:: Exercise brief ::
Set down, exactly and with no pictures, the line that contains "Task: Click the red X delete mark icon" and all lines after it in the listing.

:: Record excerpts ::
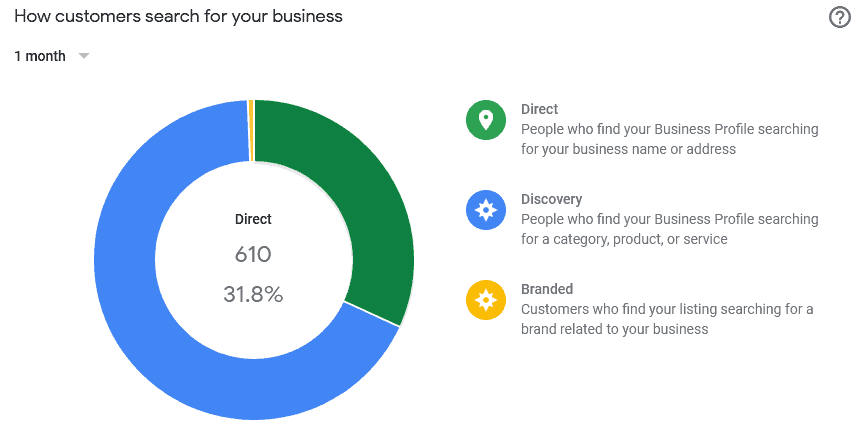Viewport: 863px width, 425px height.
Task: Click the green Direct location pin icon
Action: pyautogui.click(x=485, y=119)
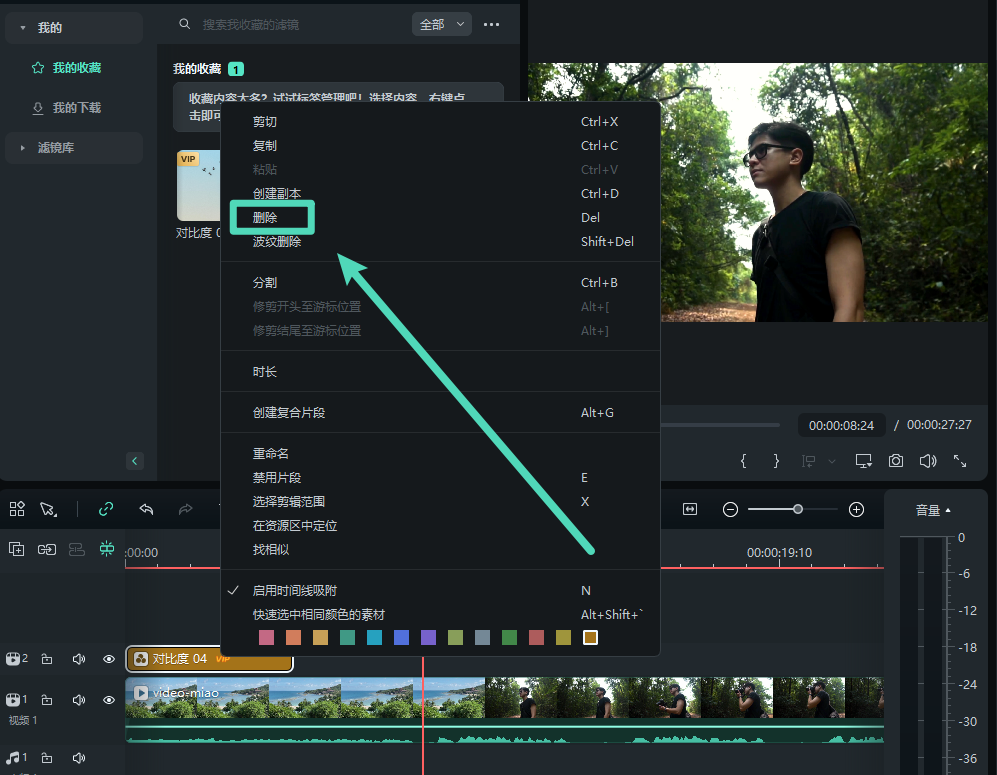This screenshot has width=997, height=775.
Task: Mute the 视频 1 video track speaker
Action: tap(78, 700)
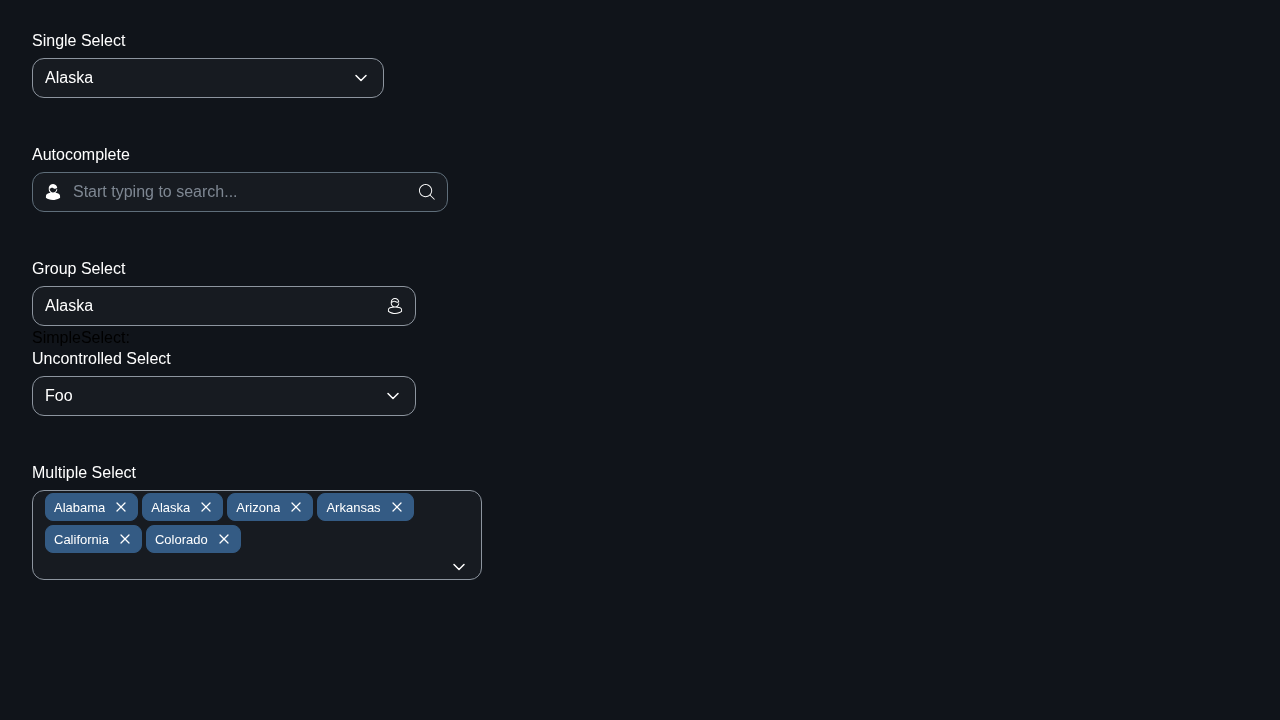Remove the Arkansas chip
Image resolution: width=1280 pixels, height=720 pixels.
click(x=397, y=507)
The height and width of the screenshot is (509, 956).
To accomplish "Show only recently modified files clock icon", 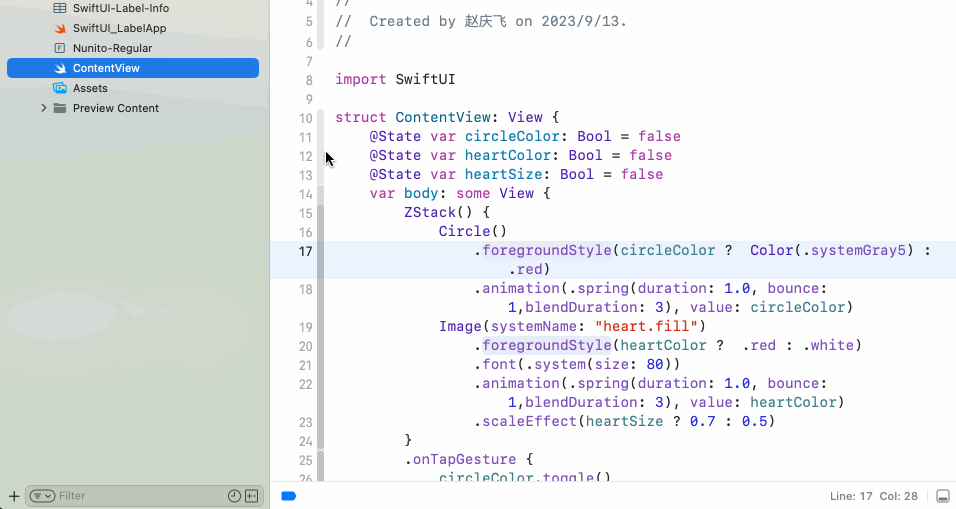I will 234,496.
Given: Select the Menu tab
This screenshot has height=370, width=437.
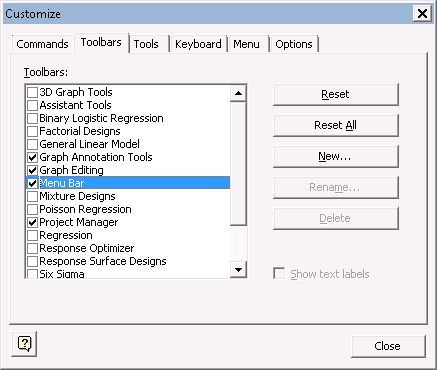Looking at the screenshot, I should (x=247, y=44).
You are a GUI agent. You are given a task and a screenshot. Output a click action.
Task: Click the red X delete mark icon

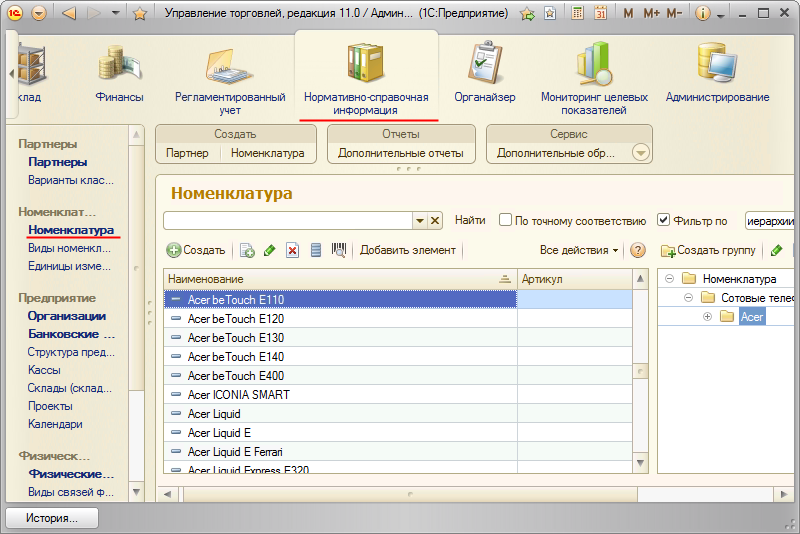click(292, 250)
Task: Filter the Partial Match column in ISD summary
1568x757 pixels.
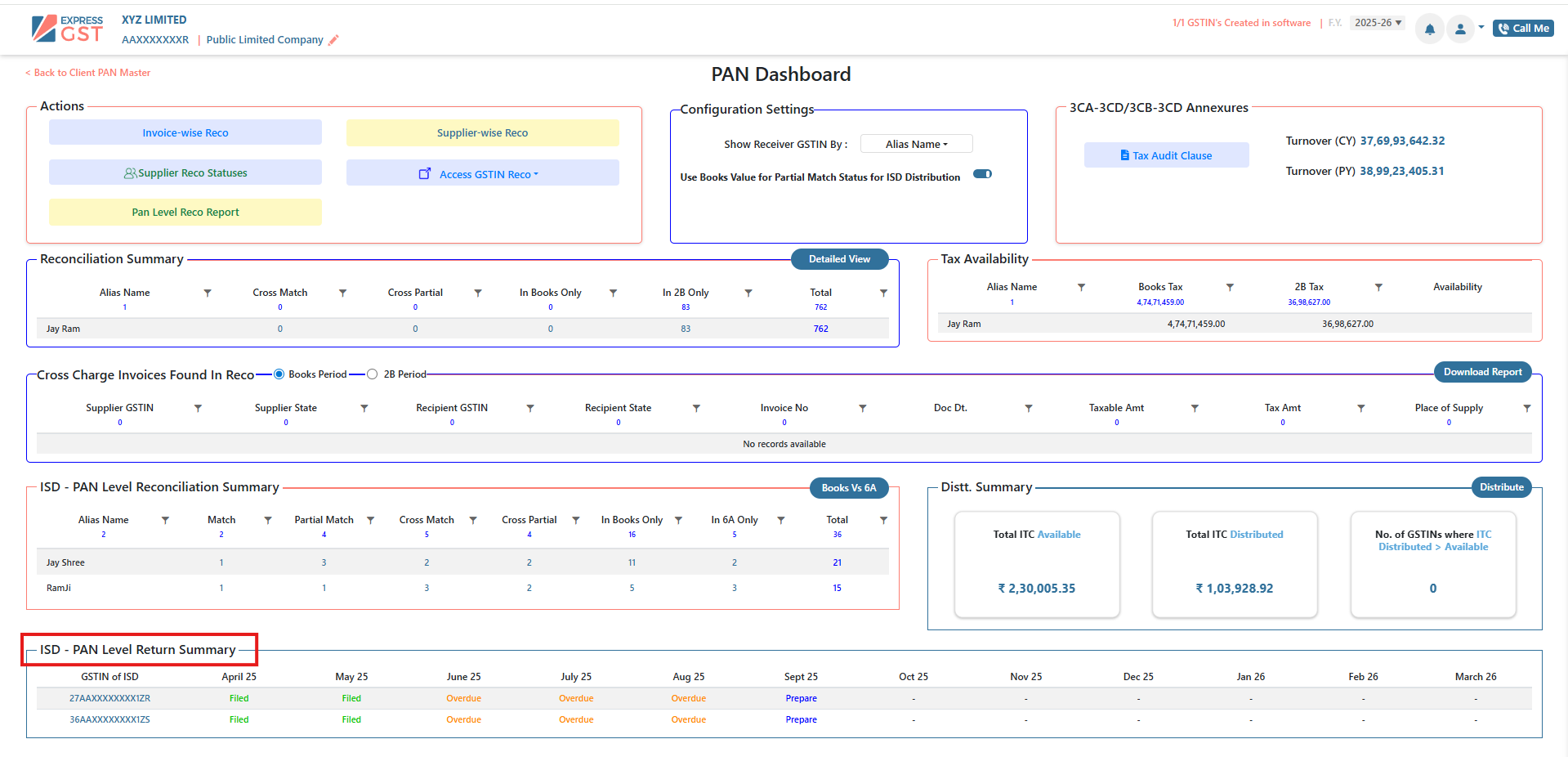Action: [370, 520]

:: Solution for this problem ::
Task: Click the red X delete mark icon

click(292, 250)
Task: Filter the Partial Match column in ISD summary
1568x757 pixels.
Action: [370, 520]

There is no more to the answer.